> _TO DO_
Search the listing for the word "Expand" and copy every line where it turns up.

--- START ---

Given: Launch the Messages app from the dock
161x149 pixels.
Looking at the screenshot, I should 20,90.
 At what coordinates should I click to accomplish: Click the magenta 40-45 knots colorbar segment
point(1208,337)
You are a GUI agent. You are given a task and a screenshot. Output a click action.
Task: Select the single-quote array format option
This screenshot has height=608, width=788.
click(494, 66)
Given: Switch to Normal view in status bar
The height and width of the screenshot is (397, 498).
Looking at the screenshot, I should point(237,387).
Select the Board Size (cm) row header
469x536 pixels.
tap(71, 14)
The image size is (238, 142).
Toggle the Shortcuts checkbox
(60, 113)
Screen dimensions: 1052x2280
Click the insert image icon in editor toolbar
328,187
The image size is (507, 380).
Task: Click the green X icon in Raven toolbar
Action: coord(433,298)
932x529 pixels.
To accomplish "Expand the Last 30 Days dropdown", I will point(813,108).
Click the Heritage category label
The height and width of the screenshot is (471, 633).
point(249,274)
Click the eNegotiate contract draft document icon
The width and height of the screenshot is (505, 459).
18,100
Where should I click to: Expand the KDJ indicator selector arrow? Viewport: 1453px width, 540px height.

--- END ---

> _EXERCISE SOLUTION_
To accomplish "Expand the Last 30 Days dropdown", I will point(813,108).
Where should I click to: Expand the KDJ indicator selector arrow? Viewport: 1453px width, 540px height.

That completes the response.